The temperature is the problem.... 63 F and the cultures really shut down, colder than that even by a few degrees really will kill cultures... that is going to slow down production of virtually all feeder insects or shut them down for those from tropical regions. 
Have you considered modifying a cupboard or other container to hold teh cultures and heat that instead? 
If you go that route I strongly suggest using something more effective than sprayed papertowels (like mite paper... it is amazingly cheap).. 


Ed


----------



## NickJR (Jul 28, 2011)

agreed Ed before i got heater my temps where 60-70 and my flys produced slow with heater im 73 constant and they produce really fast and double to tripplw the amount as before

Sent from my SPH-D710 using Tapatalk


----------



## NickJR (Jul 28, 2011)

forgot to ad just get a 30-40$ space heater thats what i did. i electric bill hasent even been affected and mine runs all day all night it turns on and off. it has its own thermostat

Sent from my SPH-D710 using Tapatalk


----------



## dubvstudent (Apr 4, 2011)

Ed said:


> The temperature is the problem.... 63 F and the cultures really shut down, colder than that even by a few degrees really will kill cultures... that is going to slow down production of virtually all feeder insects or shut them down for those from tropical regions.
> Have you considered modifying a cupboard or other container to hold teh cultures and heat that instead?
> If you go that route I strongly suggest using something more effective than sprayed papertowels (like mite paper... it is amazingly cheap)..
> 
> ...


How would you heat a cupboard? How about a rubbermade container? Do you think a rubbermade sitting on something like this would work? Amazon.com: Indus-Tool FWXXX Cozy Electric Foot Warming Pad: Home & Kitchen

I have thought about trying this before but I feel it would be hard to regulate the heat. I mean, I imagine that fruitflies have limits beyond which it is just too hot for them. Or will the cultures just be faster and shorter lived?


----------



## Shinosuke (Aug 10, 2011)

I keep my house on the cool side and keep my bugs in a closet as well. I have a cheap little space heater (something akin to this) set on 70 or 75 in the closet and keep the door closed. I also keep a towel under the door since I have wood floors to keep the heat in. Works like a champ and with the towel under the door the heater barely ever comes on.


----------



## frogmanroth (May 23, 2006)

dubvstudent said:


> According to a petco employee all they have is "small crickets" which at around 3/4" are probably too large for my frogs at this point anyway. I left work too late to drive up tonight anyway.
> 
> Its been 3 days straight now with nothing but some springtails added and whatever else was in the vivarium. It looks like at this point I'm going to have to pay out the yang for new cultures sent ASAP. Sucks that there are no other froggers to my knowledge in the immediate area.

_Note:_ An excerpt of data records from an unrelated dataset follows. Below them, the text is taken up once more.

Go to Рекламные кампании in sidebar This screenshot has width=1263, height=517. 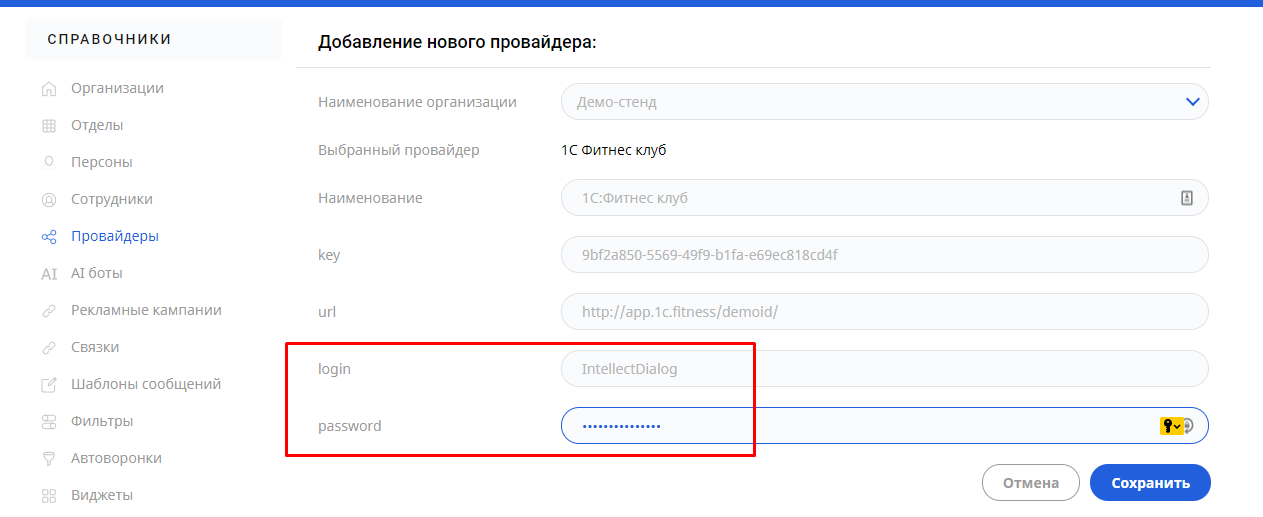(146, 310)
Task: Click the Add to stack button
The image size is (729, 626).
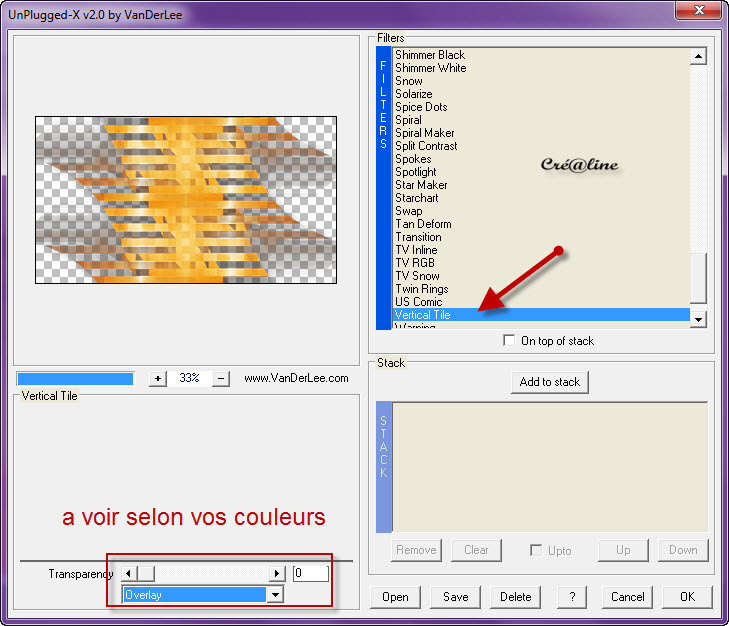Action: (x=549, y=382)
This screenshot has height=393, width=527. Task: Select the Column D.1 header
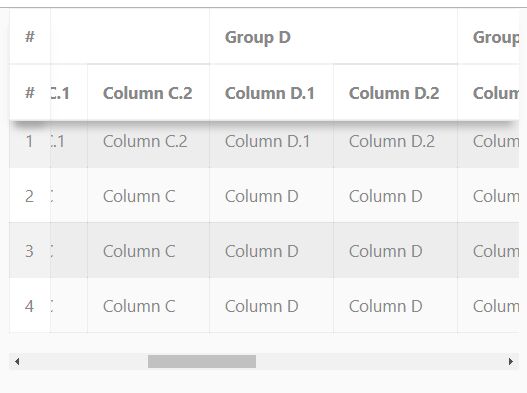point(272,92)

Where are you located? Have you put a wanted ad out for flies? Try a different vendor maybe closer to you that might help with shipping cost. Order Turkish gliders or melo's they produce fast.


----------



## Ed (Sep 19, 2004)

dubvstudent said:


> How would you heat a cupboard? How about a rubbermade container? Do you think a rubbermade sitting on something like this would work? Amazon.com: Indus-Tool FWXXX Cozy Electric Foot Warming Pad: Home & Kitchen
> 
> I have thought about trying this before but I feel it would be hard to regulate the heat. I mean, I imagine that fruitflies have limits beyond which it is just too hot for them. Or will the cultures just be faster and shorter lived?


I have concerns about the risk of using heating things for things they weren't designed to do as that can cause a fire risk. If you are going to go that route then use an under the tank heater for reptiles. You can even invest in a controller with a probe to exactly control the temperatures. 

Some of the issues with putting them into a rubbermaid or other container is that you end up either stacking cultures or having them touching, that is a route to increase mite numbers since they can migrate from culture to culture. 

As for whether the cultures will be short lived or not, you should not be keeping cultures more than 30 days unless you can keep them far from the newer cultures and are using mite paper. Keeping them more than 30 days is a good recipe for a mite explosion. 

Ed


----------



## dubvstudent (Apr 4, 2011)

Noticed some larva today in the culture that is atop my florescent fixture. It isn't the most aesthetic place to grow out flies but if it keeps them alive and producing during the winter, than it will have to do.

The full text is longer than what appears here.